An underlying problem remains that almost all historical civilizations have actually continuously practiced both Agrarianism and Slavery. The two aren't really mutually exclusive, and worse, neither is really a valid civic `choice' because of their ubiquitousness. (An actual choice was, late in history, to permanently abolish slavery.) Perhaps the effects of both Agrarianism and Slavery should be permanently available (Masonry permits whipping until Equal Rights, Agriculture and Pastoralism always generate production bonuses) and their use as civics choices simply removed.
Religions and Inquisitions
Non-state religions in a city contribute considerably to its Dissent, motivating civs to be strongly mono-religious via Missionaries and Inquisitors. That is, Dissent finally provides a reason to not have all possible religions in every city (and thus build all possible Temples and Monasteries in every city) and provides a reason to use Inquisitors to purge non-state religions, and these are good things. However, the effect is so strong that there is now no reason to have more than one religion in a city. All civs should become mono-religious fundamentalists, which isn't historially accurate. To address this, perhaps the negative effects of alien religions could be weakened a little.
It is also cumbersome that training Inquisitors involves running the high-Dissent civic Fundamentalism --- so the civ can best do this in a Dissent-free Golden Age.

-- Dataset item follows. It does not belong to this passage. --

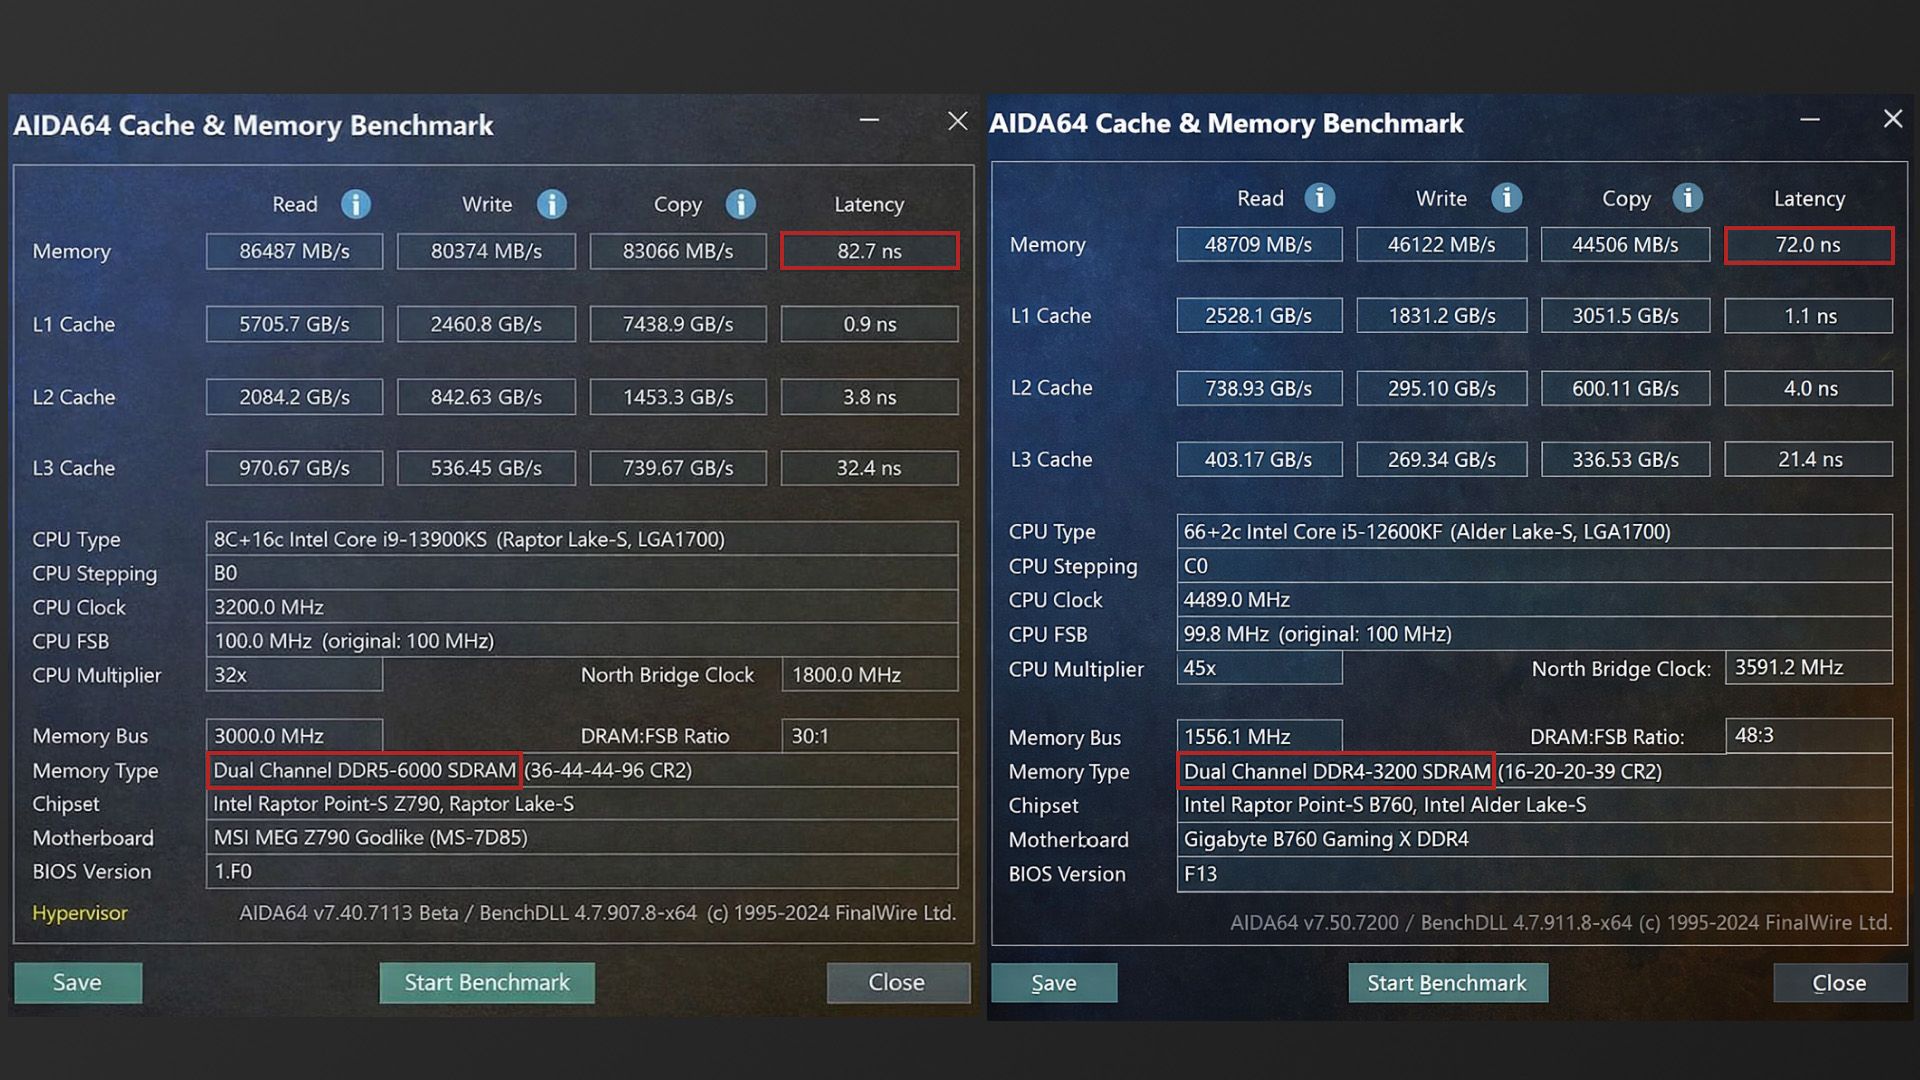Minimize the left benchmark window
Image resolution: width=1920 pixels, height=1080 pixels.
pos(868,121)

In my test game, I used Inquisitors for the first time ever! To my surprise, the first Inquisitor of the Anunnaki Assyrians wasn't Anunnaki and didn't actually have a religion! Instead, the non-religious Inquisitor standing in a city with 2 religions (Anunnaki and Buddhism) was offered an action-choice of 2 religion icons. It was not intuitive whether clicking the Buddhism icon would result in `purge Buddhism' or `preserve Buddhism, purge something else or everything else'. Hovering over the Inquisitor icon yielded only TXT_KEY_INQUISITION_HELP.
Experiment showed that the Buddhism icon indeed meant `purge Buddhism'. However, the first 8 inquisitions in a row failed (different cities), then the following 8 succeeded. I can't prove this, because their success or failure seems to be forgotten from the Event Log, at least when the game is reloaded.

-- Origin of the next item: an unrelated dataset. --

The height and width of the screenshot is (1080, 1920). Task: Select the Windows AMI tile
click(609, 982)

So, a Fundamentalist civilization running a particular state religion trains a religionless Inquisitor, who some time later chooses a religion to attempt to expurgate from a given city. That can include the state religion! Although there isn't a 100% chance of success, the factors determining success seem opaque. It seems strange that there is a chance of failure at all. An inquisition is after all, a rigged court. Its verdicts are predetermined.

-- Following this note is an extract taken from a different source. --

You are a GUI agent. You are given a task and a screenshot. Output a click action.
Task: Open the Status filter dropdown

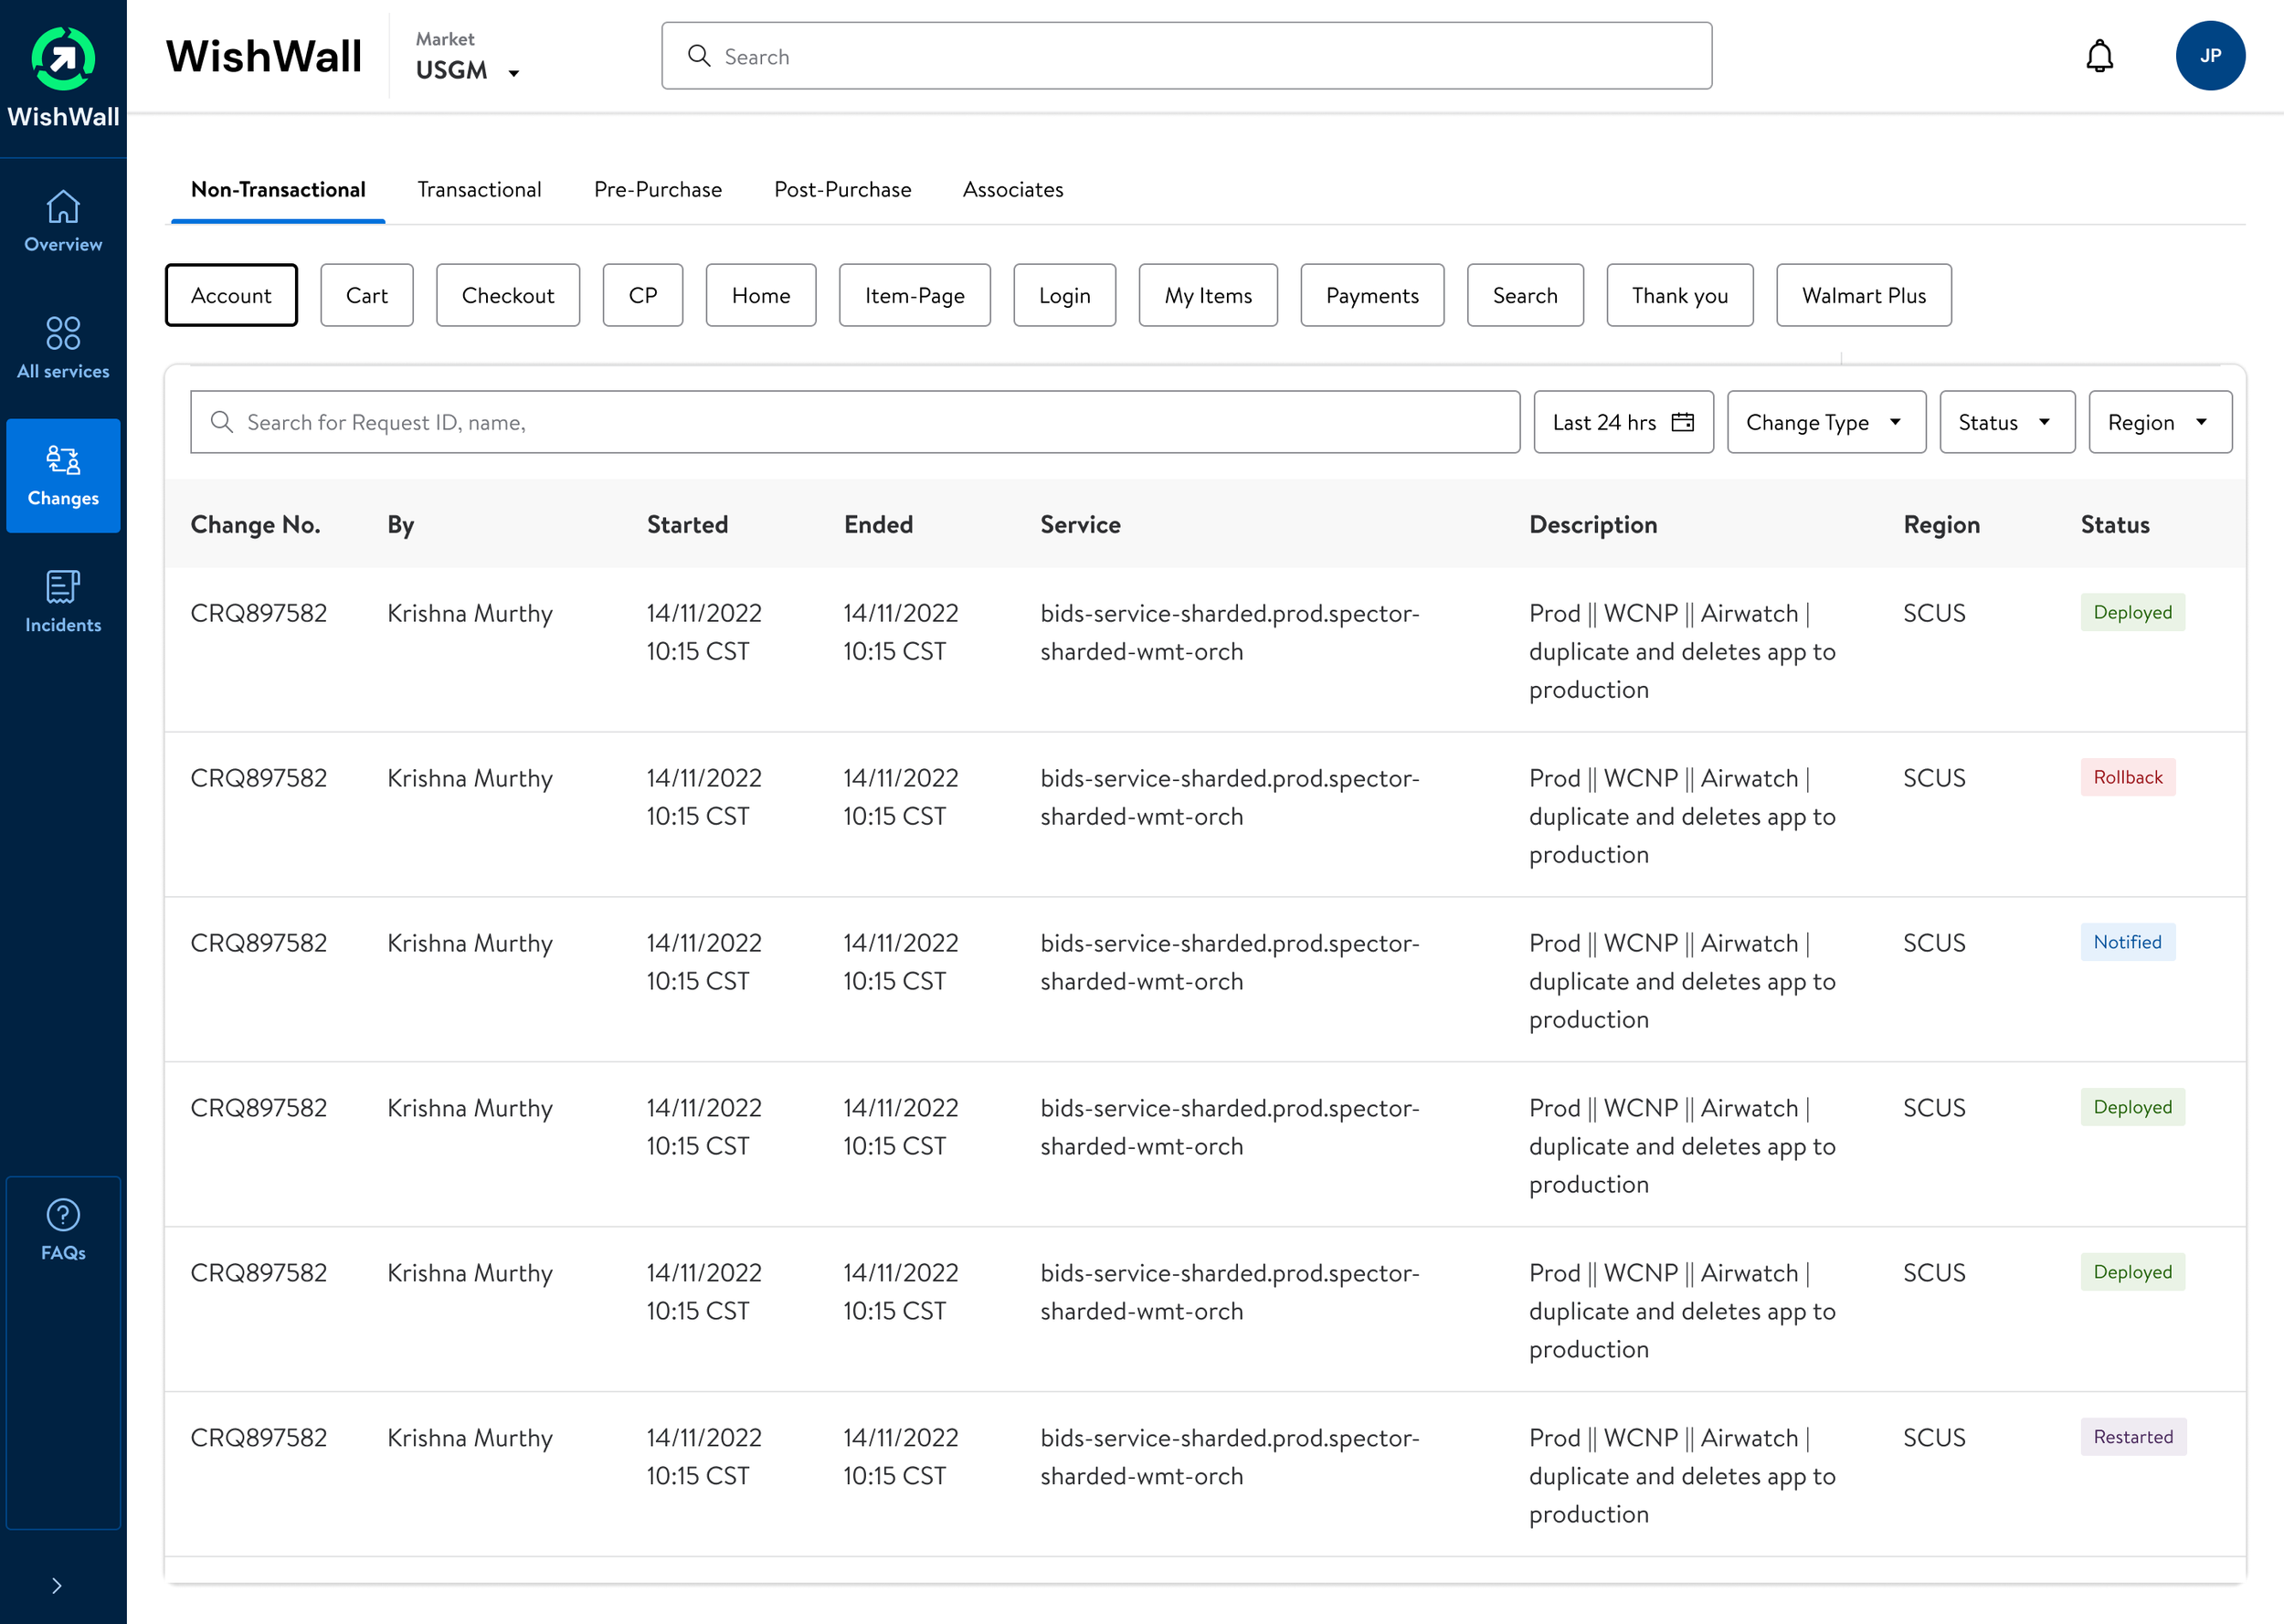[x=2006, y=422]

This can be done better: For instance, let there be one Inquisitor type per religion, as per Missionaries. A civilization can only train Inquisitors of their (current) state religion. An Inquisitor will then have an action-choice of religions to purge, a choice that does not include its own religion. I see no reason for any chance of failure. For realism, the civilization must still have the same state religion of the Inquisitor and be running Fundamentalism at the time the Inquisitor is used. If it changes or abandons its state religion, any Inquisitors could quietly disappear.
It would be nice if the hard limit of 3 Missionaries at any one time were scaled with map size. Ditto for Inquisitors.